# [Requirement]
Reproduce the top of the data verbatim, through and including the line that contains "Ne prihvatam (812, 697)".

BEGIN Exercise material

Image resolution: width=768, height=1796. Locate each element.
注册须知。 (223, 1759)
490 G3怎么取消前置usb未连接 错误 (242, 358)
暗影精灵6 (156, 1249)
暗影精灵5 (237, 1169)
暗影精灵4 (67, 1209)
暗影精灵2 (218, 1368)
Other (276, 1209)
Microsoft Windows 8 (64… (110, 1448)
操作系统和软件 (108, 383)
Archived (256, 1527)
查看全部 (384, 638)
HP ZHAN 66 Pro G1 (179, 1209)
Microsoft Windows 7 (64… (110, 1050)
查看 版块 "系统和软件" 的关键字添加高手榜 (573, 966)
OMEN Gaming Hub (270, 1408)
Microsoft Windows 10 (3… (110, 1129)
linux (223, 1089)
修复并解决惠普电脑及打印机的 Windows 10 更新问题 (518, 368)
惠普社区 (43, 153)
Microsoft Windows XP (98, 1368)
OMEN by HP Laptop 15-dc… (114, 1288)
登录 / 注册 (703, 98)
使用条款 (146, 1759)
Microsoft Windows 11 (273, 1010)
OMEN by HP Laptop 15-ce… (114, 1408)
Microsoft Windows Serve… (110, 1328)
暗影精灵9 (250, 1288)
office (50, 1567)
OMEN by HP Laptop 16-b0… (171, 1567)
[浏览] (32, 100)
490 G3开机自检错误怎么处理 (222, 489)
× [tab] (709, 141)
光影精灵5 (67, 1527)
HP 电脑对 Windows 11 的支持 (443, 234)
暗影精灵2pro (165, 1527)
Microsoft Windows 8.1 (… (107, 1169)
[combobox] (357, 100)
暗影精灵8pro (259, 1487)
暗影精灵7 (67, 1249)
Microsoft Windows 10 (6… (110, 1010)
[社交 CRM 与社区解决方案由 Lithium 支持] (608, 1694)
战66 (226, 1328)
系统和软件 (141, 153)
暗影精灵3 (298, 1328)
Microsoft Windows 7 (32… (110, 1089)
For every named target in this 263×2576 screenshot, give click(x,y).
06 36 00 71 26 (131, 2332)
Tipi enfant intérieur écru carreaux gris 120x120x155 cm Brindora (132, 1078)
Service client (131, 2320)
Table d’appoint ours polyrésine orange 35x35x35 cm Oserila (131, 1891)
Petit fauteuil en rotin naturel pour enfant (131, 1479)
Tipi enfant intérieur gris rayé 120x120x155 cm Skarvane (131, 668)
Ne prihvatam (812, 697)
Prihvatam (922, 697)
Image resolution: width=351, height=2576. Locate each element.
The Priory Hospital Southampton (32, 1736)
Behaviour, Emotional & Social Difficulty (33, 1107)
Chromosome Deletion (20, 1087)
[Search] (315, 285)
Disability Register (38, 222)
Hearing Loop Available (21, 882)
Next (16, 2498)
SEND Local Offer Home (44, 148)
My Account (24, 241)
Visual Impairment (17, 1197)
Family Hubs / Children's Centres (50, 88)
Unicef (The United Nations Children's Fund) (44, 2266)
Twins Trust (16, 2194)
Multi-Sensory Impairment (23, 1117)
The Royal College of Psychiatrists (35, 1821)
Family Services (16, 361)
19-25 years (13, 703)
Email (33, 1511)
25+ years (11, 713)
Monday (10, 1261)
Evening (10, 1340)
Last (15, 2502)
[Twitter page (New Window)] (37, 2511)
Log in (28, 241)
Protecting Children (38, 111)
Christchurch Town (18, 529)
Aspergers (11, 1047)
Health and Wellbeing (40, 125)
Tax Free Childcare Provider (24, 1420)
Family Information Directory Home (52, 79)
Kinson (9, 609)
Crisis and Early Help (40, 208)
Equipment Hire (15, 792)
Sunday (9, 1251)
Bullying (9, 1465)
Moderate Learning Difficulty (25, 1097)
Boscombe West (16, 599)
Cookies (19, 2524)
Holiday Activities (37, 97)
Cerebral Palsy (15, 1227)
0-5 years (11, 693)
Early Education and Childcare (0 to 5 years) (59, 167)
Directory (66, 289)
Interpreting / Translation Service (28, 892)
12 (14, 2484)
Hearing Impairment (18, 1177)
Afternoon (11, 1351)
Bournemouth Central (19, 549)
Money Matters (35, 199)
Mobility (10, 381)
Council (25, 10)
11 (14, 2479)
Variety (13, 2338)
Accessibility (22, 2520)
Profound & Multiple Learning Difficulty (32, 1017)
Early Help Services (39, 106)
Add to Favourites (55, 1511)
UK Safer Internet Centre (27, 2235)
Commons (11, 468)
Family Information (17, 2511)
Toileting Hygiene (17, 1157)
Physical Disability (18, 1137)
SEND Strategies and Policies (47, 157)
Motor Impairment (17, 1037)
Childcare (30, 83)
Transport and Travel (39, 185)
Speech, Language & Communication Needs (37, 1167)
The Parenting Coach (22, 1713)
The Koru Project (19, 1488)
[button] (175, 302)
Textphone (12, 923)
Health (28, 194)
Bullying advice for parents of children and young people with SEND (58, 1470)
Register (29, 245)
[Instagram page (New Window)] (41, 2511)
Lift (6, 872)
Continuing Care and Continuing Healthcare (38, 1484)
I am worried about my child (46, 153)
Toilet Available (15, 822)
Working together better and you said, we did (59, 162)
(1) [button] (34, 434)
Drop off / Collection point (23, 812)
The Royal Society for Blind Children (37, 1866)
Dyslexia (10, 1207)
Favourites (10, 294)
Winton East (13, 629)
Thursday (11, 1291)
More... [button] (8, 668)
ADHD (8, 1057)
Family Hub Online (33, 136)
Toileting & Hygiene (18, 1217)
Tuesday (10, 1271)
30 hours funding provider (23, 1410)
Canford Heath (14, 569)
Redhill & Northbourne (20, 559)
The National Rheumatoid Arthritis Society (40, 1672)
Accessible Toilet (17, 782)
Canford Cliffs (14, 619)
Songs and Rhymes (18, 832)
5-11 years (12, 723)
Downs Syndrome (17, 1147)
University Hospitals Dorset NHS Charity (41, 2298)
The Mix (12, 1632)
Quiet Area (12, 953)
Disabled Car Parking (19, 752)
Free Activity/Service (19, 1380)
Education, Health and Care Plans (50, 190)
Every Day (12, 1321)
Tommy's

END Exercise material

# [Answer section]
Image resolution: width=768, height=1796. Locate each element.
注册须知。 (223, 1759)
490 G3怎么取消前置usb未连接 错误 (242, 358)
暗影精灵6 (156, 1249)
暗影精灵5 (237, 1169)
暗影精灵4 (67, 1209)
暗影精灵2 (218, 1368)
Other (276, 1209)
Microsoft Windows 8 (64… (110, 1448)
操作系统和软件 (108, 383)
Archived (256, 1527)
查看全部 (384, 638)
HP ZHAN 66 Pro G1 (179, 1209)
Microsoft Windows 7 (64… (110, 1050)
查看 版块 "系统和软件" 的关键字添加高手榜 (573, 966)
OMEN Gaming Hub (270, 1408)
Microsoft Windows 10 (3… (110, 1129)
linux (223, 1089)
修复并解决惠普电脑及打印机的 Windows 10 更新问题 (518, 368)
惠普社区 (43, 153)
Microsoft Windows XP (98, 1368)
OMEN by HP Laptop 15-dc… (114, 1288)
登录 / 注册 (703, 98)
使用条款 (146, 1759)
Microsoft Windows 11 (273, 1010)
OMEN by HP Laptop 15-ce… (114, 1408)
Microsoft Windows Serve… (110, 1328)
暗影精灵9 (250, 1288)
office (50, 1567)
OMEN by HP Laptop 16-b0… (171, 1567)
[浏览] (32, 100)
490 G3开机自检错误怎么处理 (222, 489)
× [tab] (709, 141)
光影精灵5 (67, 1527)
HP 电脑对 Windows 11 的支持 (443, 234)
暗影精灵2pro (165, 1527)
Microsoft Windows 8.1 (… (107, 1169)
[combobox] (357, 100)
暗影精灵8pro (259, 1487)
暗影精灵7 (67, 1249)
Microsoft Windows 10 (6… (110, 1010)
[社交 CRM 与社区解决方案由 Lithium 支持] (608, 1694)
战66 (226, 1328)
系统和软件 (141, 153)
暗影精灵3 (298, 1328)
Microsoft Windows 7 (32… (110, 1089)
For every named target in this 263×2576 screenshot, give click(x,y).
06 36 00 71 26 (131, 2332)
Tipi enfant intérieur écru carreaux gris 120x120x155 cm Brindora (132, 1078)
Service client (131, 2320)
Table d’appoint ours polyrésine orange 35x35x35 cm Oserila (131, 1891)
Petit fauteuil en rotin naturel pour enfant (131, 1479)
Tipi enfant intérieur gris rayé 120x120x155 cm Skarvane (131, 668)
Ne prihvatam (812, 697)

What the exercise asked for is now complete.